- Born: December 1731
- Died: 18 December 1758 (aged 26–27)
- Other names: "Betty" Wedderburn
- Education: Chelsea and Edinburgh
- Known for: her influence
- Spouse: Captain John Wedderburn of Gosford
- Children: One daughter

= Elizabeth Fletcher =

Scottish scholar (1731–1758)

Elizabeth Fletcher later Elizabeth Wedderburn (December 1731 – 18 December 1758) was a Scottish scholar educated in Edinburgh. She had a short, but important life introducing many of the leading figures of the Scottish Enlightenment to people of influence. She was mainly known as Miss Betty Fletcher.

== Life ==
Fletcher was born in 1731. She was the penultimate child of eight born to Lady Elizabeth (born Kinloch) and Andrew Fletcher, Lord Milton.

She had no formal education but she was clever. She had spent three years at Miss Aylesworth's school in Chelsea, but it is reported that she would have learned singing and about music but nothing more academic. In 1745 she finished in Chelsea and in Edinburgh she was given further education by private tutors.

In 1747 the family moved from Saltoun Hall to Brunstane House east of Edinburgh.

Her father had great influence, especially as he knew Archibald Campbell, Lord Ilay, later the third duke of Argyll. Each summer she would be invited to Inveraray Castle, as this was the family seat of her father's business fiend Lord Ilay.

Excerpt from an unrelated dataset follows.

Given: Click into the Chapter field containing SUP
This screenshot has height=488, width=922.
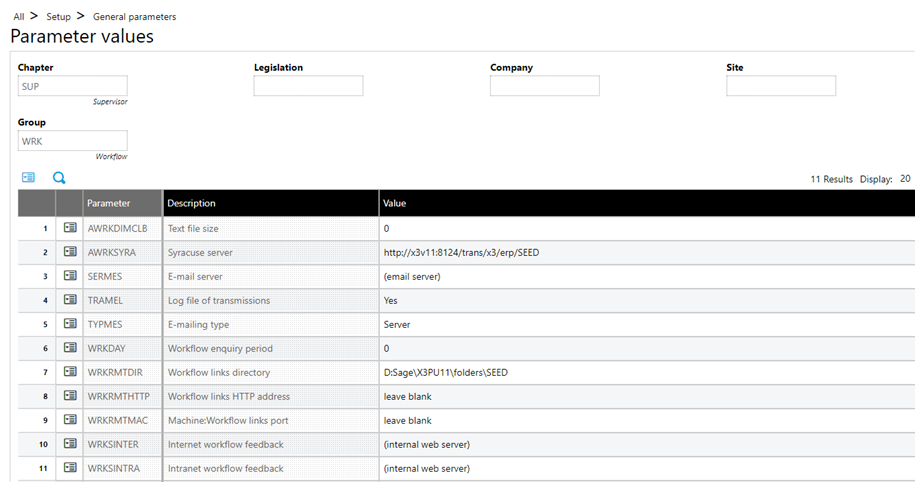Looking at the screenshot, I should tap(72, 86).
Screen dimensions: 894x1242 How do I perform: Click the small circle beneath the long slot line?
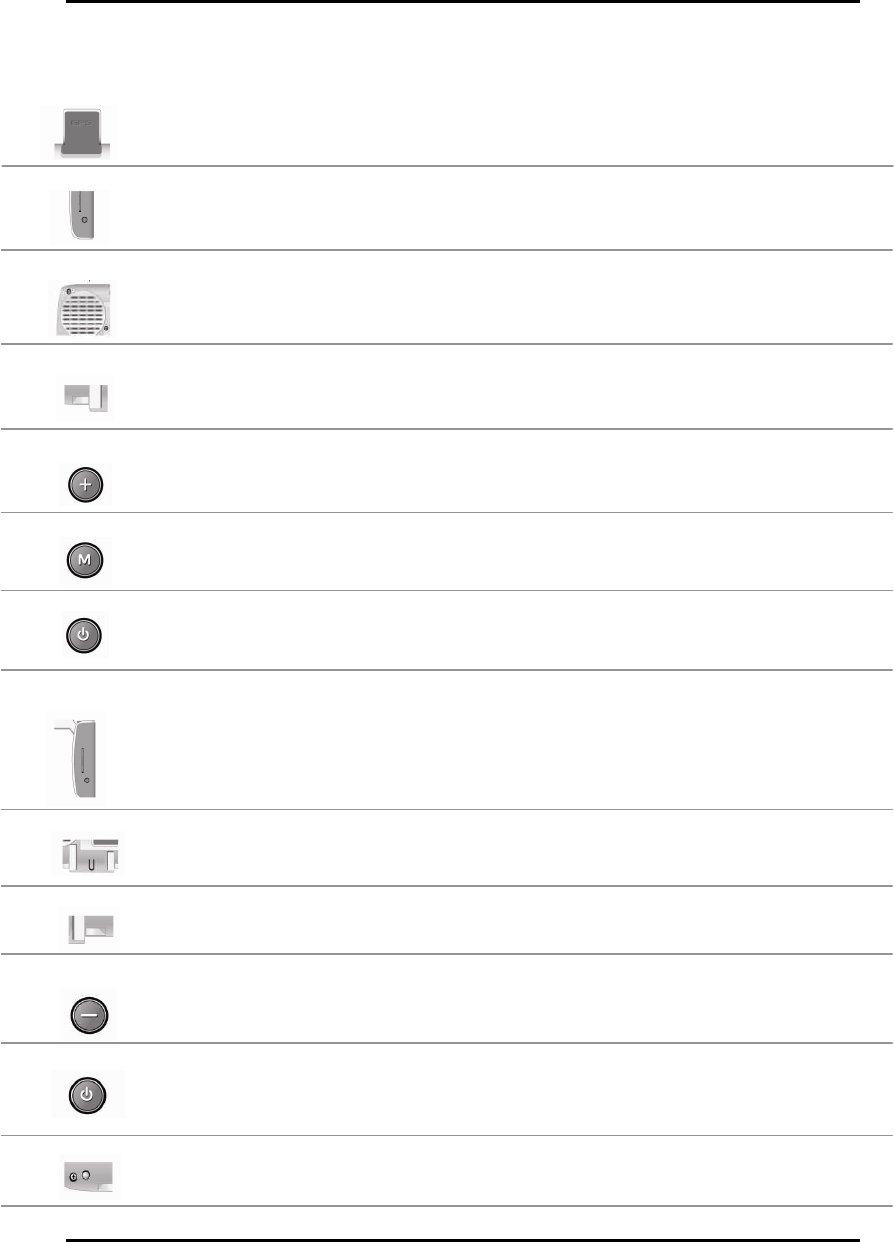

She knew the historian William Robertson, the historian, David Hume and Adam Ferguson the philosophers, Adam Smith the economist, and John Home. Because these men knew Elizabeth Fletcher, she introduced them to her father, Lord Milton. Via Lord Milton they met Lord Ilay, and Ilay had the ear of Sir Robert Walpole. Another acquaintance she met at Invererary was the young architect Robert Adam. Adam took a dislike to her, her sister Mally and her mother.

She married Captain John Wedderburn of Gosford but the marriage was short as he was posted to the West Indies. It is said that Fletcher had sufficient influence to have her new husband sent home, but despite the advice of the peers, she did not interfere.

==Death and legacy==
She was however pregnant and this would end her life. She gave birth to a daughter and she died on 18 December 1758 having said "I have done my duty to my husband's honour, but my doing so has cost me my life". Her husband remarried, Mary Hamilton, and he would have fourteen more children and in the last year of his life he became a Halkett baronets and he changed his name to Halkett. Elizabeth's daughter was brought up knowing that she a different mother to step-brothers and sisters. Her step-brother would become Sir Charles Halkett, 5th Baronet of Pitfirrane.